(Pixel coordinate grounding data)
'''

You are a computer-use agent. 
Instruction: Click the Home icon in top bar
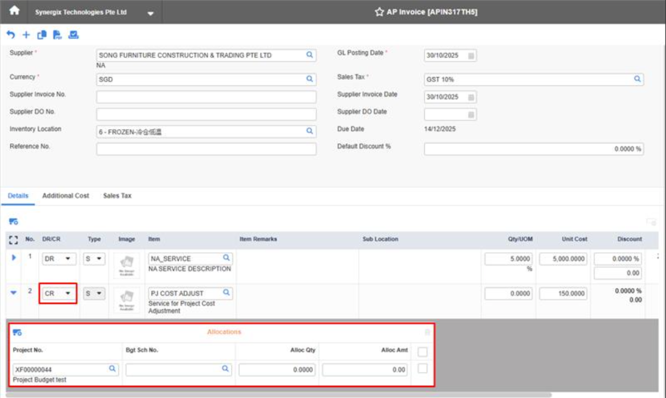pos(14,11)
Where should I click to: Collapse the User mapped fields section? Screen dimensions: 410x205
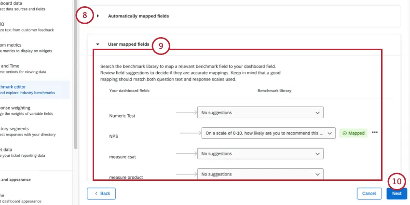(98, 44)
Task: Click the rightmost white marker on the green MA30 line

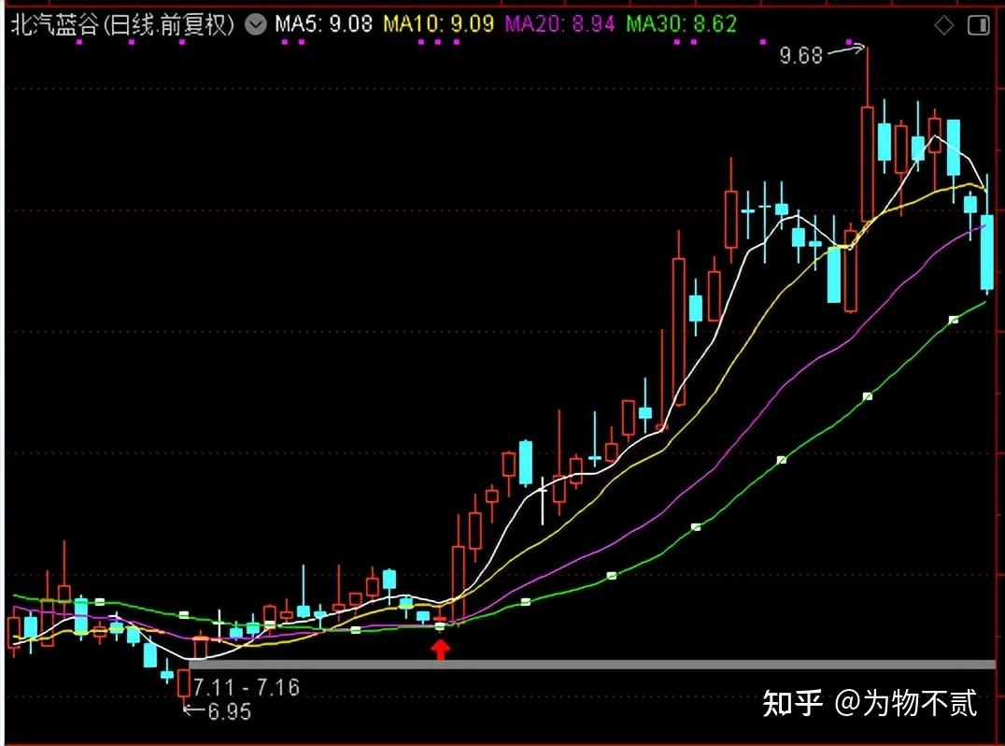Action: click(954, 320)
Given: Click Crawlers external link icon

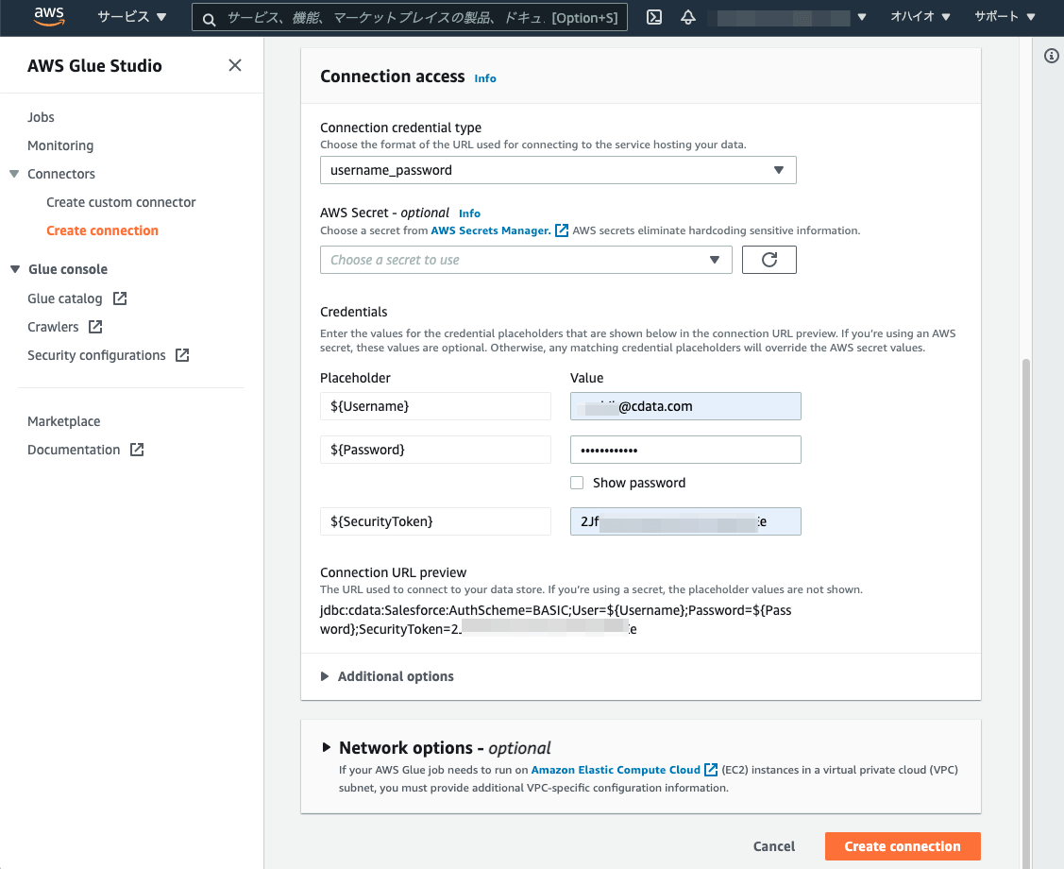Looking at the screenshot, I should coord(95,327).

'''

=== Brief ===
Write out the data word for word, with every picture dropped.

=== Solution to this task ===
You are a computer-use agent. 
Instruction: Click the Home icon in top bar
pos(14,11)
Where should I click to: Collapse the User mapped fields section? Screen dimensions: 410x205
(98, 44)
Task: Click the rightmost white marker on the green MA30 line

Action: click(954, 320)
Given: Click Crawlers external link icon

Looking at the screenshot, I should coord(95,327).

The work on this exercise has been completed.